HtmlCleaner | Jsoup | Notes |
---|---|---|
new HtmlCleaner().clean |
Jsoup.parse |
|
TagNode |
Element |
|
TagNode.getName() |
Element.tagName() |
|
TagNode.getAllChildren() |
Element.childNodes() |
children() is just Elements |
TagNode.getAttributeByName(X) |
Element.attr(X) |
returns blank string instead of null on missing, you can use hasAttribute to check if a blank-string attribute exists |
TagNode.getAttributes() |
Element.attributes() |
not a map, but can be iterated over |
TagNode.getElementListByName("X", true) |
Element.children().select("X") |
need children() to avoid matching current element |
TagNode.getElementListByName("X", false) |
Element.select(">X") |
|
TagNode.getElementsByName("X", true) |
Element.children().select("X") |
need children() to avoid matching current element, need .size() instead of .length |
TagNode.getElementsByName("X", false) |
Element.select(">X") |
need .size() instead of .length |
TagNode.getChildTags() |
Element.children() |
|
TagNode.getText().toString() |
Element.wholeText() |
text() collapses spaces |
TagNode.getParent() |
Element.parent() |
|
TagNode.getParent().removeChild(X) |
X.remove() |
|
TagNode.findElementByName("X", true) |
Element.children().select("X").first() |
|
TagNode.findElementByName("X", false) |
Element.selectFirst(">X") |
|
TagNode.findElementByAttValue("X", "Y", true, false) |
Element.children().select("[X=Y]").first() |
|
TagNode.findElementByAttValue("X", "Y", false, false) |
Element.selectFirst(">[X=Y]") |
|
TagNode.evaluateXPath(X) |
Element.selectXpath(X, Node.class) |
See XPath section below |
BaseToken |
Node |
|
BaseToken.getName() |
Node.nodeName() |
if you’re operating on Nodes instead of Elements |
ContentNode |
TextNode |
|
ContentNode.getContent() |
TextNode.getWholeText() |
text() collapses spaces |
CommentNode |
Comment |
|
CommentNode.getContent() |
Comment.getData() |
XPath
HtmlCleaner will allow invalid XPath queries. For example, //label/input[@type='checkbox']@checked
is treated the same as //label/input[@type='checkbox']/@checked
(extra slash between ]
and the last @
). In general, it looks like the query splits at non-alphabetic characters, so adjacent punctuation characters don’t need to be separated by a slash. If this is exposed to the user anywhere, user-defined functions may break.

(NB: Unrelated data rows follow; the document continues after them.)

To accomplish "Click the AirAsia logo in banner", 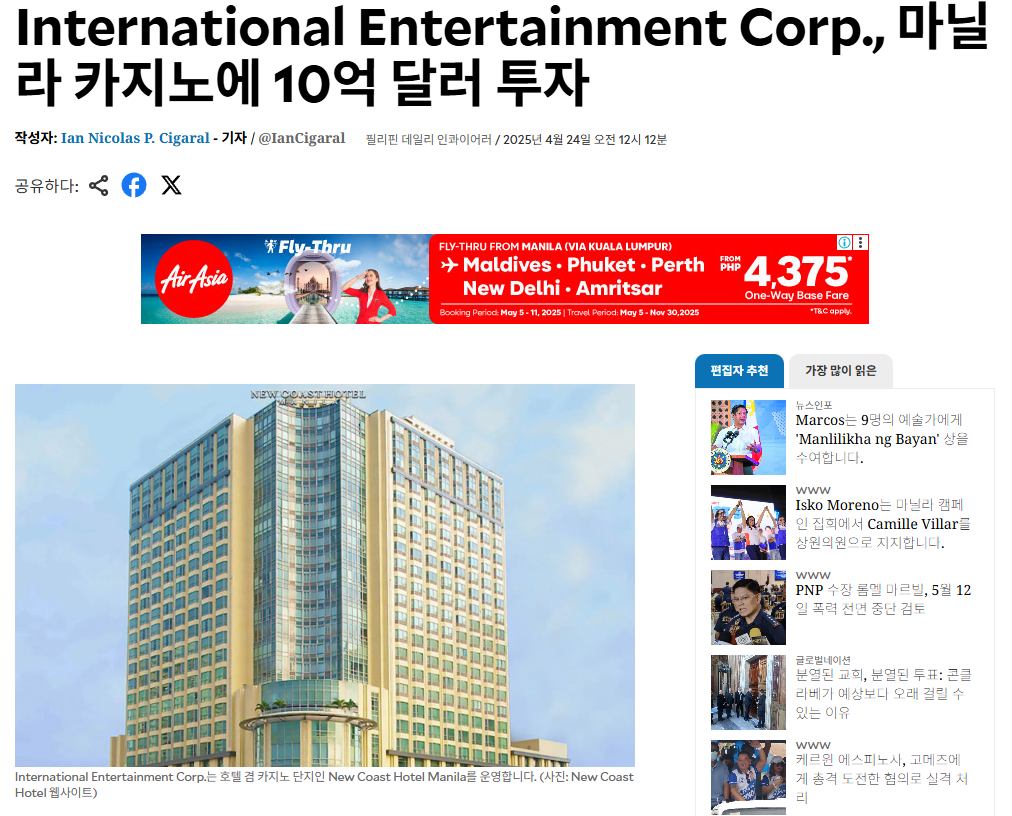I will 194,279.
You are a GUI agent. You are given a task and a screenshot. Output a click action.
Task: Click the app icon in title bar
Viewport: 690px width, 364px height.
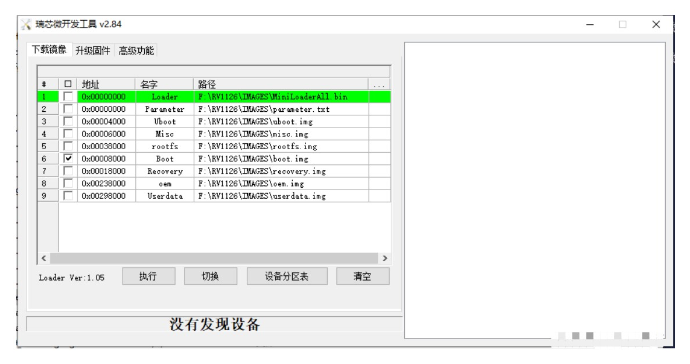[x=26, y=24]
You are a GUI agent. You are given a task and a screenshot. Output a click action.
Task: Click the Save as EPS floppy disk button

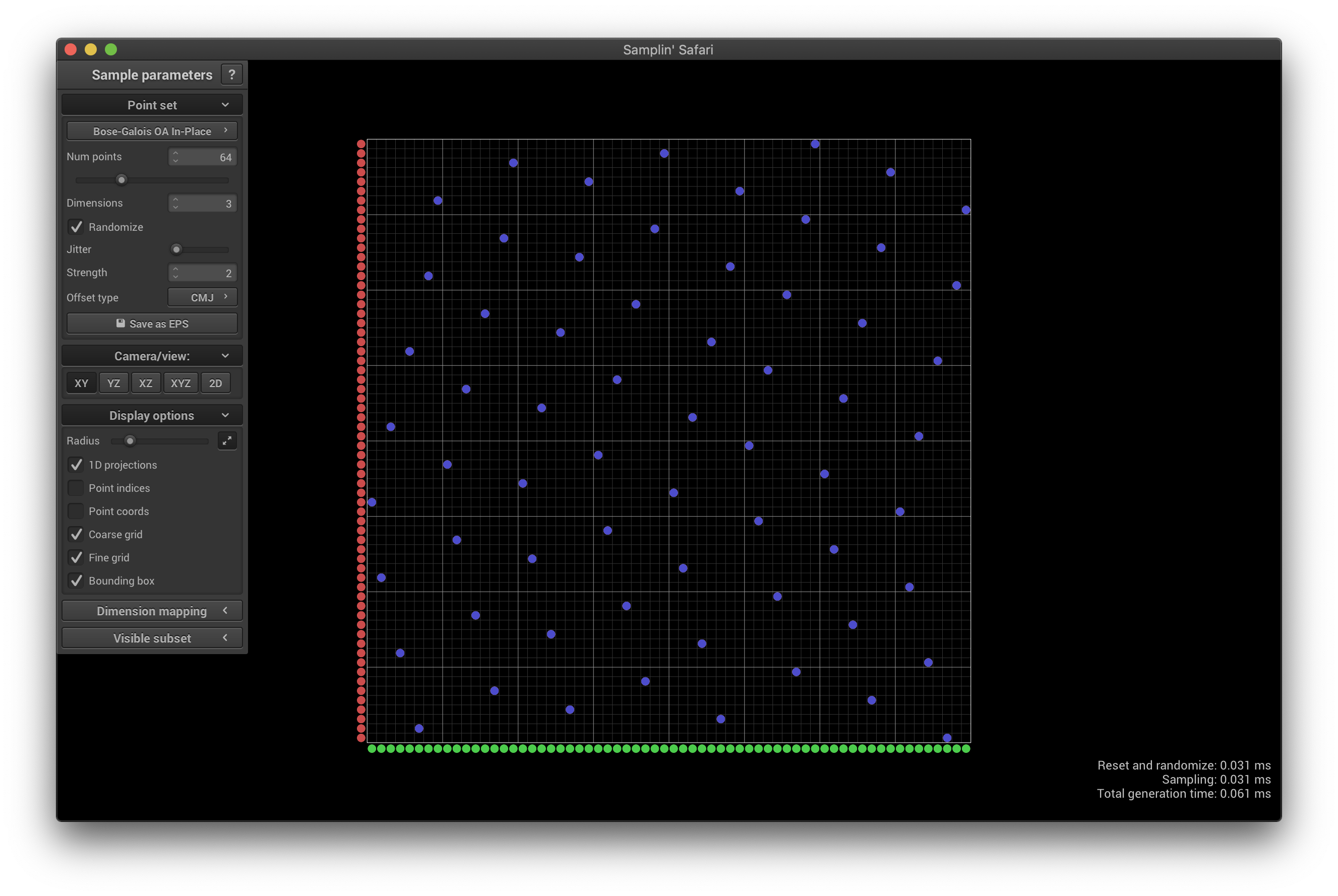152,324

Jsoup also cannot return non-nodes from its XPath implementation, so things like //@value
won’t work. You can get around this by returning the node and then doing .attr("value")
, but it’s less convenient.
Jsoup also seems more performant if you use its CSS selector than its XPath selector, but either way is slower than the HtmlCleaner XPath.
Attribute escaping
HtmlCleaner will prefer to escape entities where possible (e.g. '
). Jsoup will prefer to not escape entities where not necessary (e.g. '
). This will mean that if you’re looking for a particular string (e.g. contains
or regex) you may need to change the search.